Home Remedy: It used to be a filmmaker dreaded getting slapped with an NC-17. Well, things certainly have changed. ”G is the kiss of death — even with a film for children,” says director Carroll Ballard, whose heartwarming Fly Away Home, starring Jeff Daniels and Anna Paquin, just opened. ”The studio feels the kids today don’t want to see G-rated movies. They’re too namby-pamby. Too cutesy.” So Ballard made a few edits to ensure that his movie, about a father and daughter who guide a gaggle of Canadian geese south for the winter, earned the more sophisticated PG. ”We had to put in a swearword or two,” he says. Ballard did, however, draw the line at nudity. One scene, featuring Daniels running into a field with a bare bottom, was nixed. Says Ballard: ”Why offend people?”
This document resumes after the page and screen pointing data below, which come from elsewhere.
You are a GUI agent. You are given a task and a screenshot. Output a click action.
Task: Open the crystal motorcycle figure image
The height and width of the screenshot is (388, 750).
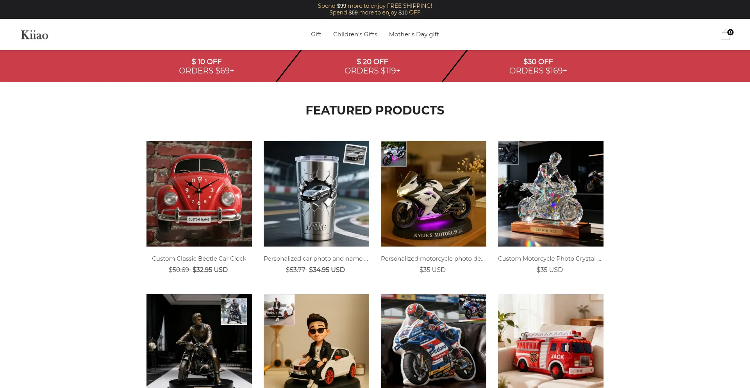point(551,194)
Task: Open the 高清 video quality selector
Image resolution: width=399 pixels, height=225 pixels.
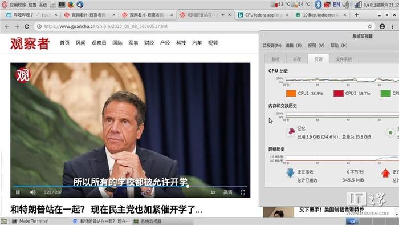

Reality Bites: Who knew? Former Italian model and brand-new green-card holder Fabio believes firmly in truth in advertising. He signed on as a TV spokesman for Frosted Cheerios only because ”I eat Cheerios,” he says. ”I really eat it.” And this fall, Hollywood Showcase, a syndicated lifestyles, health, and fitness program that Fabio executive-produces, will set viewers straight about making the body beautiful. ”Every time I watch TV and I see all these infomercials…they try to sell you plastic things,” snipes the accented one. ”It’s such a rip-off.” And when he completes negotiations to be a pitchman for an as-yet-unnamed retail chain, he definitely won’t be mooching any complimentary merchandise like other retail spokespeople. ”It’s so cheap,” he says. ”I feel uncomfortable to say, ‘Okay, I need a set of sheets and a few bottles of perfume.’ I have integrity.”